Paper No. 3
Presentation Time: 2:20 PM

POLARIZED LIGHT MICROSCOPY (PLM) IN ACADEMIA AND THE ASBESTOS INDUSTRY


RUTSTEIN, Martin, Ecological Consulting and Management Services, Inc., 10 Filmont Drive, New City, NY 10956, envmgmtsys@aol.com

PLM has served for decades in geoscience departments as a wonderfully efficient tool for undergraduate students to gain a real hands-on experience in the scientific method. It has also been the primary method in the “for profit” sector for the analytical characterization of “asbestos”.

The downsizing of optical mineralogy in many geosciences departments to either a small part of a mineralogy-petrology course or even the complete elimination of training in this methodology has ramifications for BOTH the training of undergraduate geologists, as well as the regulatory world of “asbestos”. Should we maintain the formal teaching of a full course of Optical Microscopy because “we” learned it and aren’t we great?” or just let it go the way of blowpipe analysis? If we maintain optical mineralogy in the standard curriculum, how can we improve it in light of today’s needs and analytical abilities? In the commercial sector, given the scarcity of trained microscopists for entry level positions, many for profit laboratories often “teach” analysts in a “shake and bake” course which can dilute the quality of PLM analytical results. The requirement of turning a profit, as opposed to “doing science”, can lead to questionable data.

Since the early 1980’s, the focus on what is asbestos and how it is determined has changed from six “things” in three categories of building materials, where asbestos was knowingly and deliberately designed into the product formulation, to scores of materials where asbestos occurs in small to trace amounts. The identification of regulated materials has moved from an amount >1% (by weight or area??) to just about any amount that might pose a biohazard, thereby leading to more costly engineering controls and more complex legal system adjudication.

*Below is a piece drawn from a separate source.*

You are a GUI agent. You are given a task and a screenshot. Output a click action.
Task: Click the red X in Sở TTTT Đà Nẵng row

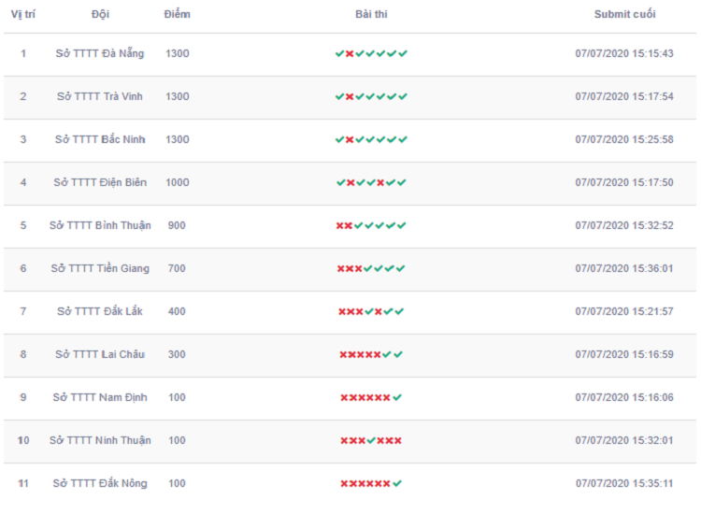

Illustrative examples include vermiculite; elongate mineral particles (EMPs); talcboles; white and green talcs; “asbestos” in some medicines; and building components.

At the end of this day, it seems to me that we have moved beyond an admirable goal of controlling asbestos hazards in the workplace and non-occupational environments to making stricter and stricter analytical standards, and hence ever more stringent environmental engineering regulations, to deal with “mere presence” rather than reasonable dangers. Form appears to have overcome function!